TASK BRIEF | Pick out each line of the entries below that contains the word "Open" and copy those lines.
* * * * * * * * *
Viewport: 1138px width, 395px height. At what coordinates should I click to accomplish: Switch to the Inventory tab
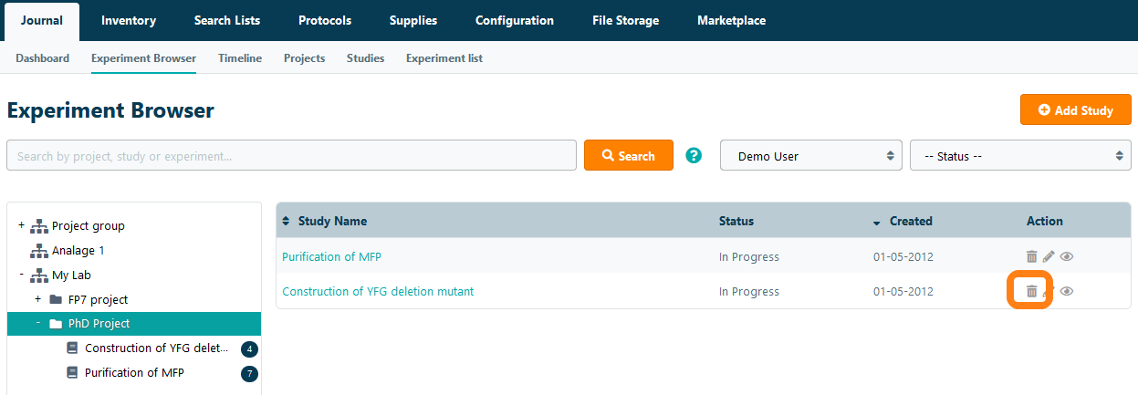point(129,20)
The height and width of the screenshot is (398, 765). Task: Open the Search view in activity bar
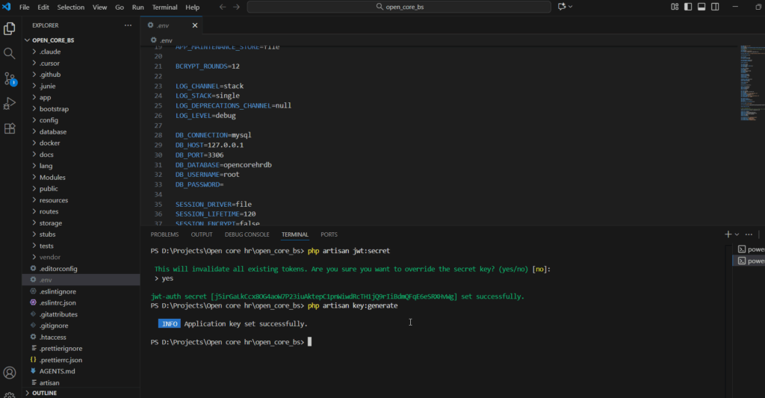tap(10, 54)
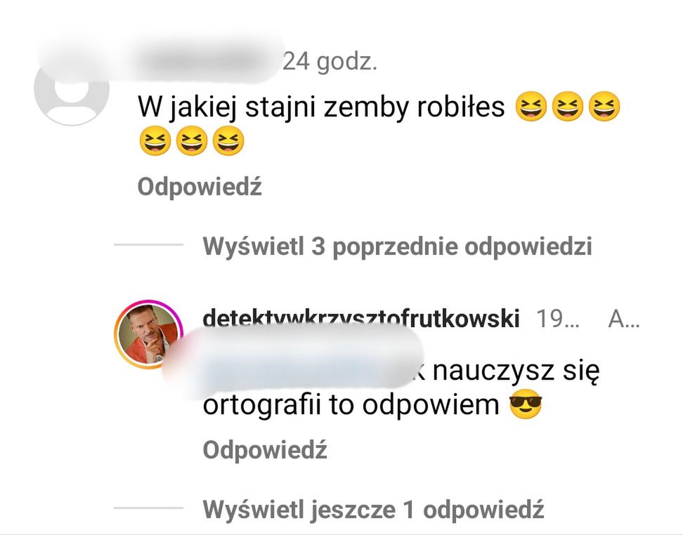Tap the sunglasses emoji after 'odpowiem'
Image resolution: width=683 pixels, height=535 pixels.
pyautogui.click(x=526, y=404)
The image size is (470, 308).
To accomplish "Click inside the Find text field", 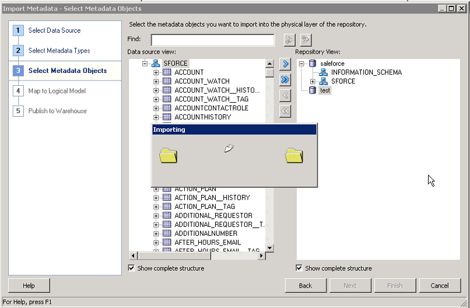I will (212, 40).
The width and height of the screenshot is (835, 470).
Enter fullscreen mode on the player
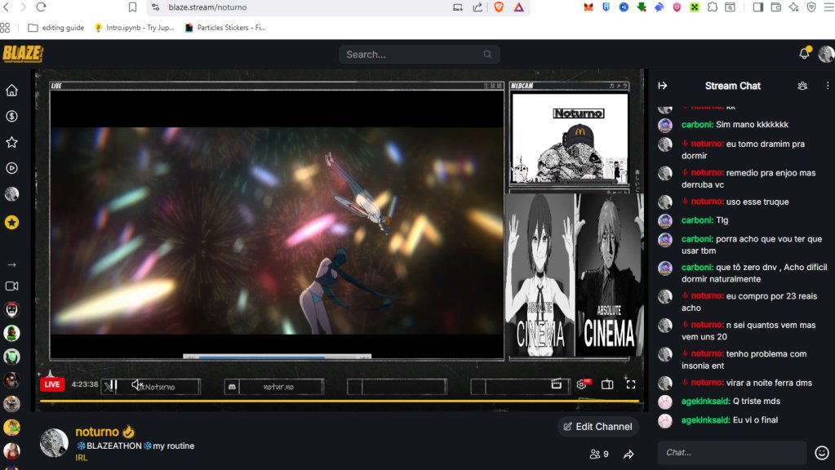pos(630,384)
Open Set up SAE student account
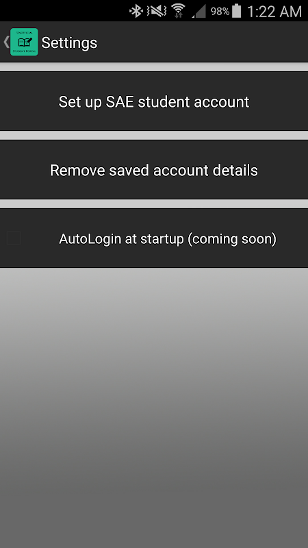The width and height of the screenshot is (308, 548). [154, 101]
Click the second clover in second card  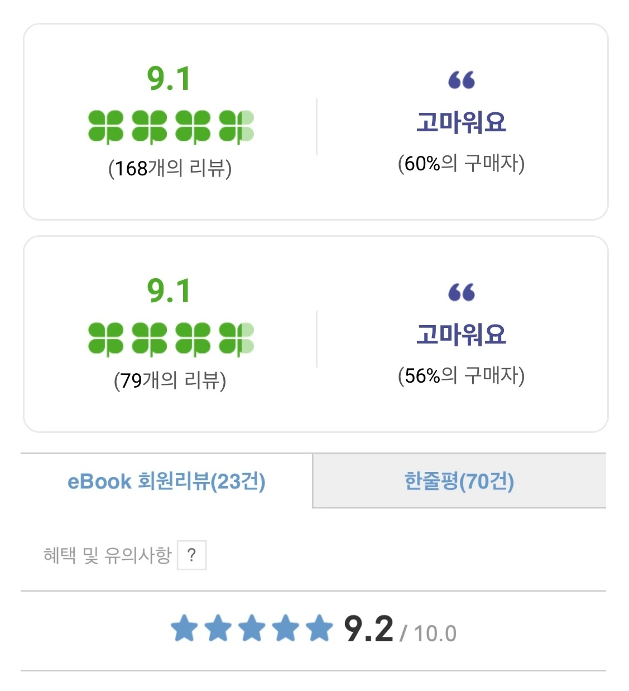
* * * * * * * * *
SOLUTION TO THE EXERCISE |
The height and width of the screenshot is (398, 765). Task: Open the Search view in activity bar
Open Set up SAE student account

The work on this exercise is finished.